* _Exercise materials_

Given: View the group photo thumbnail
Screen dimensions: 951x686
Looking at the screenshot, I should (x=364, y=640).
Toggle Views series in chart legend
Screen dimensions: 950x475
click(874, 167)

* _Aim_
Reproduce the items above word for word.

* _Output_
Given: View the group photo thumbnail
Screen dimensions: 951x686
Looking at the screenshot, I should (x=364, y=640).
Toggle Views series in chart legend
Screen dimensions: 950x475
click(874, 167)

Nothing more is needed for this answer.